Work to complete: Put every line of the records below into a JSON list of strings, one string per line, leaving out blank lines.

Raw data:
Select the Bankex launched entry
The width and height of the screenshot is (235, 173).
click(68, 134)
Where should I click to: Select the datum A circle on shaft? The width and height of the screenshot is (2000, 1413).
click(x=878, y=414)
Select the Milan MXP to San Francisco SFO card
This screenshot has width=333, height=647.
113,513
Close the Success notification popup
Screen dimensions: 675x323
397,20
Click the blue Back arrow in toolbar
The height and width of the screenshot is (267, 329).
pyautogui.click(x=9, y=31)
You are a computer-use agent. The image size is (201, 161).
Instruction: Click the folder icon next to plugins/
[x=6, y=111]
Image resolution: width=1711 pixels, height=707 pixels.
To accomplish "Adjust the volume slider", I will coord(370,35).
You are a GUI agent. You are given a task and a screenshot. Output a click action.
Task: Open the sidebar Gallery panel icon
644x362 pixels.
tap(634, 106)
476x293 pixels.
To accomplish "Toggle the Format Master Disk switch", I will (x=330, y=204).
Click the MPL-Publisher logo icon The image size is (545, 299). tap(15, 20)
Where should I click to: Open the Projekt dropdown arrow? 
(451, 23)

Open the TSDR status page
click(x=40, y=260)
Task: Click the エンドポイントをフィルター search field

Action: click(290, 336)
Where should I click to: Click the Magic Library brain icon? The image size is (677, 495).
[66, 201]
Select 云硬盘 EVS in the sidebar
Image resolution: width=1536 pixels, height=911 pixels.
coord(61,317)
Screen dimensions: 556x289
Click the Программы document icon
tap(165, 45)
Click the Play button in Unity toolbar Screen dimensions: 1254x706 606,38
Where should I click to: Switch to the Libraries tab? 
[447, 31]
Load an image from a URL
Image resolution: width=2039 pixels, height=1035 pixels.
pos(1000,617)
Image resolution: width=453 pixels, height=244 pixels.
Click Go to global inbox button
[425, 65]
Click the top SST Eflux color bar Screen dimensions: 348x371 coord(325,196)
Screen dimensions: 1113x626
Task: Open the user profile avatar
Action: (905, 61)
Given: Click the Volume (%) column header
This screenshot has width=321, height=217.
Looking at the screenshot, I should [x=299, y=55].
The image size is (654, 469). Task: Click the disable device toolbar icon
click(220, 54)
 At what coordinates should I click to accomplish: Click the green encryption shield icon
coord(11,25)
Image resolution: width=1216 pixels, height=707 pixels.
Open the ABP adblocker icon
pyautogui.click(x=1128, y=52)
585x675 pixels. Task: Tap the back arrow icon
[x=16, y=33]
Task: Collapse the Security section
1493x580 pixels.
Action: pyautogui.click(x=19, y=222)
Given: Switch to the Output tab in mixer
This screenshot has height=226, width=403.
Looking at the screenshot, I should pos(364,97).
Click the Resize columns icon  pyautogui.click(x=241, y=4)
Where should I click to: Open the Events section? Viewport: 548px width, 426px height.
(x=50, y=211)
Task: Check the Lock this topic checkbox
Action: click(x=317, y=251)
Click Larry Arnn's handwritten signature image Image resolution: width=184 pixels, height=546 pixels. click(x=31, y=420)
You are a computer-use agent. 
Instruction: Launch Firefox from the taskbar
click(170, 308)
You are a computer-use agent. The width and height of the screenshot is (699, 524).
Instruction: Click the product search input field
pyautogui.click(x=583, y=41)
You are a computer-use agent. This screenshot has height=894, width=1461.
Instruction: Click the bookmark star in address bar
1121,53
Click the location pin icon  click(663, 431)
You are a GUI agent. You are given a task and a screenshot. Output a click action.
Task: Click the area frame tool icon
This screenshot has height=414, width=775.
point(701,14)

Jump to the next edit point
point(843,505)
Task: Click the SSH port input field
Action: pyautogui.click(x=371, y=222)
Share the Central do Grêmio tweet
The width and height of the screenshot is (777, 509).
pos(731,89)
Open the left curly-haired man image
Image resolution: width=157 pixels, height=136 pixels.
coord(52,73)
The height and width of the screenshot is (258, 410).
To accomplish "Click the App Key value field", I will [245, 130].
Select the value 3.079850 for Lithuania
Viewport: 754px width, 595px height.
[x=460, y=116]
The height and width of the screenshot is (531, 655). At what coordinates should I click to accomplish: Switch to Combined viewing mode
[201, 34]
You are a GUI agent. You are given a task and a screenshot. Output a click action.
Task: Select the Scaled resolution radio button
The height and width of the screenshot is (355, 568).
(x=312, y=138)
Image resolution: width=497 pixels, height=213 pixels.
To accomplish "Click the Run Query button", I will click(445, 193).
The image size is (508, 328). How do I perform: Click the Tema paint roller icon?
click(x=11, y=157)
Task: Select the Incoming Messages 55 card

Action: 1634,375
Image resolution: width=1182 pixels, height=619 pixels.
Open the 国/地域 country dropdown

The result:
[
  "Select the Bankex launched entry",
  "The width and height of the screenshot is (235, 173).",
  "click(68, 134)",
  "Where should I click to: Select the datum A circle on shaft? The width and height of the screenshot is (2000, 1413).",
  "click(x=878, y=414)",
  "Select the Milan MXP to San Francisco SFO card",
  "This screenshot has width=333, height=647.",
  "113,513",
  "Close the Success notification popup",
  "Screen dimensions: 675x323",
  "397,20",
  "Click the blue Back arrow in toolbar",
  "The height and width of the screenshot is (267, 329).",
  "pyautogui.click(x=9, y=31)",
  "You are a computer-use agent. The image size is (201, 161).",
  "Instruction: Click the folder icon next to plugins/",
  "[x=6, y=111]",
  "Image resolution: width=1711 pixels, height=707 pixels.",
  "To accomplish \"Adjust the volume slider\", I will coord(370,35).",
  "You are a GUI agent. You are given a task and a screenshot. Output a click action.",
  "Task: Open the sidebar Gallery panel icon",
  "644x362 pixels.",
  "tap(634, 106)",
  "476x293 pixels.",
  "To accomplish \"Toggle the Format Master Disk switch\", I will (x=330, y=204).",
  "Click the MPL-Publisher logo icon The image size is (545, 299). tap(15, 20)",
  "Where should I click to: Open the Projekt dropdown arrow? ",
  "(451, 23)",
  "Open the TSDR status page",
  "click(x=40, y=260)",
  "Task: Click the エンドポイントをフィルター search field",
  "Action: click(290, 336)",
  "Where should I click to: Click the Magic Library brain icon? The image size is (677, 495).",
  "[66, 201]",
  "Select 云硬盘 EVS in the sidebar",
  "Image resolution: width=1536 pixels, height=911 pixels.",
  "coord(61,317)",
  "Screen dimensions: 556x289",
  "Click the Программы document icon",
  "tap(165, 45)",
  "Click the Play button in Unity toolbar Screen dimensions: 1254x706 606,38",
  "Where should I click to: Switch to the Libraries tab? ",
  "[447, 31]",
  "Load an image from a URL",
  "Image resolution: width=2039 pixels, height=1035 pixels.",
  "pos(1000,617)",
  "Image resolution: width=453 pixels, height=244 pixels.",
  "Click Go to global inbox button",
  "[425, 65]",
  "Click the top SST Eflux color bar Screen dimensions: 348x371 coord(325,196)",
  "Screen dimensions: 1113x626",
  "Task: Open the user profile avatar",
  "Action: (905, 61)",
  "Given: Click the Volume (%) column header",
  "This screenshot has width=321, height=217.",
  "Looking at the screenshot, I should [x=299, y=55].",
  "The image size is (654, 469). Task: Click the disable device toolbar icon",
  "click(220, 54)",
  " At what coordinates should I click to accomplish: Click the green encryption shield icon",
  "coord(11,25)",
  "Image resolution: width=1216 pixels, height=707 pixels.",
  "Open the ABP adblocker icon",
  "pyautogui.click(x=1128, y=52)",
  "585x675 pixels. Task: Tap the back arrow icon",
  "[x=16, y=33]",
  "Task: Collapse the Security section",
  "1493x580 pixels.",
  "Action: pyautogui.click(x=19, y=222)",
  "Given: Switch to the Output tab in mixer",
  "This screenshot has height=226, width=403.",
  "Looking at the screenshot, I should pos(364,97).",
  "Click the Resize columns icon  pyautogui.click(x=241, y=4)",
  "Where should I click to: Open the Events section? Viewport: 548px width, 426px height.",
  "(x=50, y=211)",
  "Task: Check the Lock this topic checkbox",
  "Action: click(x=317, y=251)",
  "Click Larry Arnn's handwritten signature image Image resolution: width=184 pixels, height=546 pixels. click(x=31, y=420)",
  "You are a computer-use agent. ",
  "Instruction: Launch Firefox from the taskbar",
  "click(170, 308)",
  "You are a computer-use agent. The width and height of the screenshot is (699, 524).",
  "Instruction: Click the product search input field",
  "pyautogui.click(x=583, y=41)",
  "You are a computer-use agent. This screenshot has height=894, width=1461.",
  "Instruction: Click the bookmark star in address bar",
  "1121,53",
  "Click the location pin icon  click(663, 431)",
  "You are a GUI agent. You are given a task and a screenshot. Output a click action.",
  "Task: Click the area frame tool icon",
  "This screenshot has height=414, width=775.",
  "point(701,14)",
  "Jump to the next edit point",
  "point(843,505)",
  "Task: Click the SSH port input field",
  "Action: pyautogui.click(x=371, y=222)",
  "Share the Central do Grêmio tweet",
  "The width and height of the screenshot is (777, 509).",
  "pos(731,89)",
  "Open the left curly-haired man image",
  "Image resolution: width=157 pixels, height=136 pixels.",
  "coord(52,73)",
  "The height and width of the screenshot is (258, 410).",
  "To accomplish \"Click the App Key value field\", I will [245, 130].",
  "Select the value 3.079850 for Lithuania",
  "Viewport: 754px width, 595px height.",
  "[x=460, y=116]",
  "The height and width of the screenshot is (531, 655). At what coordinates should I click to accomplish: Switch to Combined viewing mode",
  "[201, 34]",
  "You are a GUI agent. You are given a task and a screenshot. Output a click action.",
  "Task: Select the Scaled resolution radio button",
  "The height and width of the screenshot is (355, 568).",
  "(x=312, y=138)",
  "Image resolution: width=497 pixels, height=213 pixels.",
  "To accomplish \"Click the Run Query button\", I will click(445, 193).",
  "The image size is (508, 328). How do I perform: Click the Tema paint roller icon?",
  "click(x=11, y=157)",
  "Task: Select the Incoming Messages 55 card",
  "Action: 1634,375",
  "Image resolution: width=1182 pixels, height=619 pixels.",
  "Open the 国/地域 country dropdown"
]